# DIRECTIONS FOR THIS TASK
Take every line from the entries below that includes the word "will" and copy it.

# Dataset entries
- Opening Delimiter -

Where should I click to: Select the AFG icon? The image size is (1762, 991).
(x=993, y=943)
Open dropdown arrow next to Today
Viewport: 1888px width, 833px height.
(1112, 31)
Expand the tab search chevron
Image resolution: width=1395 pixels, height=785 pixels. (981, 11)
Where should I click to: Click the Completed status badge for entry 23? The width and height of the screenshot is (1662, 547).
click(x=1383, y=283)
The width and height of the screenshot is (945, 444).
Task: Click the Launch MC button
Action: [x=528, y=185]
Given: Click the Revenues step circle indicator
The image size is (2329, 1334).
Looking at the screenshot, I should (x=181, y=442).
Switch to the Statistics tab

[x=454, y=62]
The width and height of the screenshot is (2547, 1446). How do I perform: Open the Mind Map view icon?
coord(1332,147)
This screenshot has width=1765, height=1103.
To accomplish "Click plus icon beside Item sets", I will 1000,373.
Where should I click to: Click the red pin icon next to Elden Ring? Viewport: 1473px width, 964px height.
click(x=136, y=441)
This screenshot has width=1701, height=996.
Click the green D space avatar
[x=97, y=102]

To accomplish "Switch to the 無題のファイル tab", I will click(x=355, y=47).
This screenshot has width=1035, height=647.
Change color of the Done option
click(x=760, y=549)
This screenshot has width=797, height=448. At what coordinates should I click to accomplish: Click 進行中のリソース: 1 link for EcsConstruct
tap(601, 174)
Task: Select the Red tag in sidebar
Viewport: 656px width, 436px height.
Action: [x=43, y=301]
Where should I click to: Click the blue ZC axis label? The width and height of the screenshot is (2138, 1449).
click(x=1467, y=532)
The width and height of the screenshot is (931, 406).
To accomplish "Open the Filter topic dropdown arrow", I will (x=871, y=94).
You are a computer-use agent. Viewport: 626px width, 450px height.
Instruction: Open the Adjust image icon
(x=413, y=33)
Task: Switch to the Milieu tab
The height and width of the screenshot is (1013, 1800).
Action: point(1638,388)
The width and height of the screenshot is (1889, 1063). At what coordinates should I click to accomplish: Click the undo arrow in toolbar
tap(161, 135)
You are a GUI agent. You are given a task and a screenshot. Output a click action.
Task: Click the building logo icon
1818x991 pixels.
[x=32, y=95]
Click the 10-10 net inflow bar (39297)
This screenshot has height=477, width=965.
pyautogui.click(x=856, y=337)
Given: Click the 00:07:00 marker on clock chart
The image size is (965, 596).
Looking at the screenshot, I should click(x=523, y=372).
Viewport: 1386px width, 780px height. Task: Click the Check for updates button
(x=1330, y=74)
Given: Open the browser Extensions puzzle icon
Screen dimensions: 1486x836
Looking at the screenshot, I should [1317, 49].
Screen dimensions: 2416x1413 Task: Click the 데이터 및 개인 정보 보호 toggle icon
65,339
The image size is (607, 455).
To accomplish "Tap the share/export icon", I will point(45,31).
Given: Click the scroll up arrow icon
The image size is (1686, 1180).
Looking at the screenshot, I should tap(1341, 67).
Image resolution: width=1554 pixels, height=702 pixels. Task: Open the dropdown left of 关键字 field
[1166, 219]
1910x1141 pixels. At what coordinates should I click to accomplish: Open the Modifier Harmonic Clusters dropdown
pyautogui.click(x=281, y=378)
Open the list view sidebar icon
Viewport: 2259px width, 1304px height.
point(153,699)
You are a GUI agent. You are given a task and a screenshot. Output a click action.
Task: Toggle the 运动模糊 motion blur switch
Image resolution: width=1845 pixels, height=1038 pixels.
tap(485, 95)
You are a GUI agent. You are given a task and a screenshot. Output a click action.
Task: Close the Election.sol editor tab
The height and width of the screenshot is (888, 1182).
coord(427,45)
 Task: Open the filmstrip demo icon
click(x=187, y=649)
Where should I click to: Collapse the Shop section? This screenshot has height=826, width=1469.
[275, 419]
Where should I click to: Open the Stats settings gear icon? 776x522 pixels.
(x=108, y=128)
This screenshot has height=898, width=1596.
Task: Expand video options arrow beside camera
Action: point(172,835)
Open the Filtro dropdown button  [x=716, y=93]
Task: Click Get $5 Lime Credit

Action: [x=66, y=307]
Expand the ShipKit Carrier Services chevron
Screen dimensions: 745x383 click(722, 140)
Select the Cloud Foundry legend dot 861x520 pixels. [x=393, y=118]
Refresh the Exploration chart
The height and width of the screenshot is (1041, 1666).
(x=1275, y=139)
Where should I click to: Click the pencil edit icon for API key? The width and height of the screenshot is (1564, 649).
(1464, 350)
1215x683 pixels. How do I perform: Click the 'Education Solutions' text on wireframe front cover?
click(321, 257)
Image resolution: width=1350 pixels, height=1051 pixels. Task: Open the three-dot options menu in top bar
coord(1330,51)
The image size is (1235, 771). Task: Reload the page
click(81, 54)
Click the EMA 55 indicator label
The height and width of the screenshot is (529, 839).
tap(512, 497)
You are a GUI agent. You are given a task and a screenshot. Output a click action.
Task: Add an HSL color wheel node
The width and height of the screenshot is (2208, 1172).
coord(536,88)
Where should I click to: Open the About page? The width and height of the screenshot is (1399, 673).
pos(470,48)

- Closing Delimiter -

# SOLUTION TO THIS TASK
To accomplish "Click plus icon beside Item sets", I will 1000,373.
To accomplish "Switch to the 無題のファイル tab", I will click(x=355, y=47).
To accomplish "Open the Filter topic dropdown arrow", I will (x=871, y=94).
To accomplish "Tap the share/export icon", I will point(45,31).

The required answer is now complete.